• _Brontekst_:
De rechtbank heeft in een eindvonnis in de hoofdzaak van heden de vorderingen van Rabobank toegewezen en de tegenvorderingen van [B] afgewezen. De vorderingen van Rabobank tegen [A] in deze vrijwaringszaak zullen gelet op die stand van zaken worden afgewezen, omdat Rabobank [A] enkel in vrijwaring heeft gedagvaard voor het geval dat haar vorderingen tegen [B] in de hoofdzaak zouden worden afgewezen.
Proceskosten
3.4.
Rabobank zal als de in het ongelijk gestelde partij in de proceskosten worden veroordeeld. Anders dan Rabobank betoogt, ziet de rechtbank in de (proces)houding van [A] geen aanleiding om van dit uitgangspunt af te wijken. De kosten aan de zijde van [A] worden tot op heden begroot op:
  • griffierecht € 895,00
  • salaris advocaat
Totaal € 4.237,00
in reconventie
3.5.

• _Opdrachten_:
(A) Kun je het stuk uit het vonnis opnieuw geven, te beginnen bij "De rechtbank heeft" en doorlopend tot en met "zouden worden afgewezen.", waarbij je "vrijwaringszaak" vervangt door "vrijwaringsprocedure"?
(B) Kun je het vonnis voortzetten na de laatste regel die er staat?

• _Gegevensrijen_:
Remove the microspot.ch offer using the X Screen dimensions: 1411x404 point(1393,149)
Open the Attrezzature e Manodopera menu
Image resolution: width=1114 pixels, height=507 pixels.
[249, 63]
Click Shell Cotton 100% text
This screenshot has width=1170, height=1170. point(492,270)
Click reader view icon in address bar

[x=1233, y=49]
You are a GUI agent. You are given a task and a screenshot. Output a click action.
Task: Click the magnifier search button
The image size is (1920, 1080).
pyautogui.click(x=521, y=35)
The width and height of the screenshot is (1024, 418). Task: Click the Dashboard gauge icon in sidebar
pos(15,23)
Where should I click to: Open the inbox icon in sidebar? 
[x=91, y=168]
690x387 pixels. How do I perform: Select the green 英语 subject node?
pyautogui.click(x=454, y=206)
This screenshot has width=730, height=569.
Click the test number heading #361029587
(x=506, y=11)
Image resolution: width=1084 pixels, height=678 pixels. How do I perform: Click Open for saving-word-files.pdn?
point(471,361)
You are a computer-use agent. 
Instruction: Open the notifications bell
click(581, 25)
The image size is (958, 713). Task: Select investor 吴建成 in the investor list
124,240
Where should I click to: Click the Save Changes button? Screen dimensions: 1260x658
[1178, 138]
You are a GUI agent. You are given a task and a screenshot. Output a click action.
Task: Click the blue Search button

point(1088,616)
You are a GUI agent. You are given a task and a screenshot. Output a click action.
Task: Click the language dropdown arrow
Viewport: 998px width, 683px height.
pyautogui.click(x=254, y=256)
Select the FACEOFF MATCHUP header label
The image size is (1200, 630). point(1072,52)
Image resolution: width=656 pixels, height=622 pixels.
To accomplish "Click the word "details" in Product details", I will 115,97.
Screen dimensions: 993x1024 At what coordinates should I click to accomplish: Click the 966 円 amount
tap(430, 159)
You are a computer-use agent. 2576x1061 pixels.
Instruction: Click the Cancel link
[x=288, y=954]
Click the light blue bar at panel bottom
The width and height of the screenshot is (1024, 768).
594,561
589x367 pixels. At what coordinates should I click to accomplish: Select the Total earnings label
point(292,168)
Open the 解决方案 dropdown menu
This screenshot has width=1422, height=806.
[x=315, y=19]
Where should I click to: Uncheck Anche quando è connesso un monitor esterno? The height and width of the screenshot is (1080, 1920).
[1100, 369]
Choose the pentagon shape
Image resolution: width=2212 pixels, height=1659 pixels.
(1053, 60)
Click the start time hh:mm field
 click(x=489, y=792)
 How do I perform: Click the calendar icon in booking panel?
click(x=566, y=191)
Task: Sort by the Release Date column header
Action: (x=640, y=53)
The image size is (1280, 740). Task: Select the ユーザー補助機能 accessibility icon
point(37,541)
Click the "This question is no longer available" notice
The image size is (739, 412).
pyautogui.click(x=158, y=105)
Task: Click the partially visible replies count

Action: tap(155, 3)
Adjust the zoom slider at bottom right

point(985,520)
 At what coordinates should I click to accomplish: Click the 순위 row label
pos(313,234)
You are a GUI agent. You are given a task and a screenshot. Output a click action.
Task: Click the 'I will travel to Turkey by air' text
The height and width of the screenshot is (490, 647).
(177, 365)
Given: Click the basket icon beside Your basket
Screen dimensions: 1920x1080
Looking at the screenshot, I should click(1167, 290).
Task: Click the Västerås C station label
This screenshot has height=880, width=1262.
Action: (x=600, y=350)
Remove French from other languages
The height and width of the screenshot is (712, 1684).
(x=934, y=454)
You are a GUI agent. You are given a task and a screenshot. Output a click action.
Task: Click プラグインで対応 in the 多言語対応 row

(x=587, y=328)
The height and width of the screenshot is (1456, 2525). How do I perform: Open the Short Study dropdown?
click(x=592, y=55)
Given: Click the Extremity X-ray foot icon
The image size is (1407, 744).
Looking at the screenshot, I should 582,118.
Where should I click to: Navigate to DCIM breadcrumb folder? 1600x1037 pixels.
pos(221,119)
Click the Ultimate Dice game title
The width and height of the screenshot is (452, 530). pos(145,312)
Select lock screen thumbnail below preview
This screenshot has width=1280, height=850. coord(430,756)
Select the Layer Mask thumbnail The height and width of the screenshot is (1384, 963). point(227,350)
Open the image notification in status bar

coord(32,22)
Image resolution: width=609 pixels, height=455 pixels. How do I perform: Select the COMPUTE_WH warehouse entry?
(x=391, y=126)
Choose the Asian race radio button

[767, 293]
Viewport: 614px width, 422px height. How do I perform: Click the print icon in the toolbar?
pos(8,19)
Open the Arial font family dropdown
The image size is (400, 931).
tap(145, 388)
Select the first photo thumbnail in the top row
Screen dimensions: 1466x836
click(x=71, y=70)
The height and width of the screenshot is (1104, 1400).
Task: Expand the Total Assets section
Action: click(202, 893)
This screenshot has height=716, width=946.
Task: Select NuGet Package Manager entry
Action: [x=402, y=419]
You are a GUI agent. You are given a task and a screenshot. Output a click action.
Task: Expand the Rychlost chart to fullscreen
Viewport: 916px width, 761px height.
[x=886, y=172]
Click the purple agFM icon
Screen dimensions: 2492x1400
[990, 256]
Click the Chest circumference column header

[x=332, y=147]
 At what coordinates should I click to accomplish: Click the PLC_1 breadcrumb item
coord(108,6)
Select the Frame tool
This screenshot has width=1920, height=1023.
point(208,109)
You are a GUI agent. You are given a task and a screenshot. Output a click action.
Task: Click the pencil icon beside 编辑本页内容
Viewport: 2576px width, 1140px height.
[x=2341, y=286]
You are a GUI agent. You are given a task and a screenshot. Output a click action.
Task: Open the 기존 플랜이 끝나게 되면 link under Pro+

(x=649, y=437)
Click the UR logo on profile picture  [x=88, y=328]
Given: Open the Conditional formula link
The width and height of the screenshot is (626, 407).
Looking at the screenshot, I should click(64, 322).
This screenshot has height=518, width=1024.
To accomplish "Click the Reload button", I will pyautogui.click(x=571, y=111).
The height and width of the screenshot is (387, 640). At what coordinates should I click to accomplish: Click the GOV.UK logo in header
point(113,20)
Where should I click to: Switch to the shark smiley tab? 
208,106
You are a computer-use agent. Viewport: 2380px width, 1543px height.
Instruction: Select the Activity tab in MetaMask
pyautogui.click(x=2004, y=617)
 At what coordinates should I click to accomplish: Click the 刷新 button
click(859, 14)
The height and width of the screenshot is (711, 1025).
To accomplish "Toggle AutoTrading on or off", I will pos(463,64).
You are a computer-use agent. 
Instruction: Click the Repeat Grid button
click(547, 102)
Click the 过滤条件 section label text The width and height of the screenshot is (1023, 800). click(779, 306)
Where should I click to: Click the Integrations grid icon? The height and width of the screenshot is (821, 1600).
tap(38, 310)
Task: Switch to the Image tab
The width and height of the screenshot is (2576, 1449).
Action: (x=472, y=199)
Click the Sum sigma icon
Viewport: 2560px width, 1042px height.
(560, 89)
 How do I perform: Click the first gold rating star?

• _Gegeven antwoorden_:
(A)
De rechtbank heeft in een eindvonnis in de hoofdzaak van heden de vorderingen van Rabobank toegewezen en de tegenvorderingen van [B] afgewezen. De vorderingen van Rabobank tegen [A] in deze vrijwaringsprocedure zullen gelet op die stand van zaken worden afgewezen, omdat Rabobank [A] enkel in vrijwaring heeft gedagvaard voor het geval dat haar vorderingen tegen [B] in de hoofdzaak zouden worden afgewezen.

(B)
[A] vordert restitutie van de opbrengsten die Rabobank ter voldoening van haar vordering uit hoofde van de met [B] gesloten borgtochten op de woning van [A] heeft verhaald door uitwinning van het hypotheekrecht. Volgens [A] was Rabobank daartoe niet gerechtigd. Daarnaast vordert [A] schadevergoeding, omdat zij door Rabobank zou zijn gedwongen om de woning ver onder de marktwaarde te verkopen. [A] erkent dat de primaire grondslag van haar vorderingen (de niet-gebondenheid van [B] aan de borgtochten) met het arrest van het hof is komen te vervallen. Met het eindvonnis in de hoofdzaak geldt dit ook voor de subsidiaire grondslag van de vorderingen van [A] . In de hoofdzaak is immers het beroep van [B] op dwaling als grondslag voor vernietiging van de borgtochten afgewezen. [A] refereert zich aan dit oordeel van de rechtbank. Ter beoordeling blijft dan over het beroep van [A] op schending van de (bijzondere) zorgplicht door Rabobank bij de totstandkoming van zowel de hypotheekovereenkomsten met betrekking tot haar woning als de borgtochten met [B] als meer subsidiaire grondslag van haar vorderingen.
3.6.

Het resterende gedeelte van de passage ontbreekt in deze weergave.